December 2017 Church & State - December 2017

Colo. Voters Reject Pro-Voucher Candidates In Douglas County Schools

  AU admin

In a Colorado county, a slate of school board candidates who support public education over private school voucher schemes was elec­ted Nov. 7 in a race closely watched on the national stage.

The four members of the Comm­Unity slate were elected to the Doug­las County School Board, defeating a slate of four pro-voucher candidates and ending the existing pro-voucher board majority that first approved a voucher scheme in 2011.

Americans United and allies sued the school district when it launched the program to give up to 500 students as much as $4,575 each in taxpayer funds to attend private, mostly religious schools. The program has been tied up in the courts ever since.

In 2015, the Colorado Supreme Court agreed with AU that the program violated the Colorado Constitution’s provision that prevents public money from being used to fund religious entities. The board had asked the U.S. Supreme Court to review the matter; this summer, the high court sent the case back to the Colorado Supreme Court for more consideration in light of its decision in a case called Trinity Lutheran Church v. Comer that allows government to fund ostensibly secular activities by houses of worship.
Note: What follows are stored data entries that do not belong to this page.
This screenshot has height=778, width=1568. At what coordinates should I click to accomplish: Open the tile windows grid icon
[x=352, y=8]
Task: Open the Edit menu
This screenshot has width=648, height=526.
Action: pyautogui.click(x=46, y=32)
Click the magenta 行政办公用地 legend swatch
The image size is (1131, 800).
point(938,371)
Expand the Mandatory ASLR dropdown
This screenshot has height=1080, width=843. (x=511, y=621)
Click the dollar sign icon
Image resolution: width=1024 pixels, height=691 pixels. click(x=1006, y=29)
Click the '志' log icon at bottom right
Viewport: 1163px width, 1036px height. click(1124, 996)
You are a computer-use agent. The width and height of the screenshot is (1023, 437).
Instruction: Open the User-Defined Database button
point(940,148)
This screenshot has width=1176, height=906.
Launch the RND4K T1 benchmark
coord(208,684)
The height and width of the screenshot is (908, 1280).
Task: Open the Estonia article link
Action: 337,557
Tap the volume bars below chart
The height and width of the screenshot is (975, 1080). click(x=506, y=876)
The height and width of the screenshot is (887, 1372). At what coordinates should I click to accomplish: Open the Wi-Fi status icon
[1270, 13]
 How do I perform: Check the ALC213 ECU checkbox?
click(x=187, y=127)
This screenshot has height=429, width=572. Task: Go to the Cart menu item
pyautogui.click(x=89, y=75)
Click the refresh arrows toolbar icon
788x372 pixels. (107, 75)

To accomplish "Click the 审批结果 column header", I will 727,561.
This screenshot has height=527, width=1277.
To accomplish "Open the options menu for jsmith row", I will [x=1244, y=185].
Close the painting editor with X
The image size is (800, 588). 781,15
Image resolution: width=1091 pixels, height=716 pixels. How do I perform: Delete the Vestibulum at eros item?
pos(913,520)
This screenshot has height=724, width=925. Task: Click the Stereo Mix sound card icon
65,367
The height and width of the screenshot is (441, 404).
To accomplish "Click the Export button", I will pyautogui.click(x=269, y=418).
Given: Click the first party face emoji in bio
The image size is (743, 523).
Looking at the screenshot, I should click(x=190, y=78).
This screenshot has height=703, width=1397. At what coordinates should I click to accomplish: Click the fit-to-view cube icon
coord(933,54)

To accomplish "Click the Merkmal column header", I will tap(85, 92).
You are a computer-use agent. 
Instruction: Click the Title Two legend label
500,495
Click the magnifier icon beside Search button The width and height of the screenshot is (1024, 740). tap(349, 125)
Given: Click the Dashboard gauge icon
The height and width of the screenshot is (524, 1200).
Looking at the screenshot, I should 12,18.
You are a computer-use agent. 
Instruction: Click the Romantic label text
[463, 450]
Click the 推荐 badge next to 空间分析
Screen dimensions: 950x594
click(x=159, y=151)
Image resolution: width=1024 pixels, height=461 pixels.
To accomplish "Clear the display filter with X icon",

Anthony Graziano, a member of the pro-public-education slate, told the Denver Post the voucher program has been a “distraction” to the district.

The race saw an influx of hundreds of thousands of campaign dollars pour in for both sides and was closely watched amid the push by President Donald Trump and Education Secretary Betsy DeVos to expand federally funded vouchers.

Samuel J. Aquila, archbishop of the Archdiocese of Denver, and Michael J. Sheridan, bishop of the Diocese of Colorado Springs, also weighed in, penning an editorial in the Post that encouraged Douglas County residents to vote for pro-voucher candidates so that public money could fund religious schools.

Sheridan also authored a similar letter that was inserted into church bulletins, and the Colorado Catholic Conference produced a “voter guide” encouraging voters to elect pro-voucher candidates in Douglas County.

AU Communications Director Rob Boston, writing on AU’s “Wall of Separation” blog, noted the bishops’ actions walked a shaky line that may have violated the Johnson Amendment, the provision of federal tax law that protects the integrity of our elections and nonprofits, including houses of worship, by ensuring nonprofits don’t endorse or oppose political candidates.

“The activities by church officials in Colorado are questionable, to say the least, as they appear to be an effort by a tax-exempt nonprofit entity to affect the outcome of an election by encouraging church members to support a certain slate of candidates,” Boston wrote.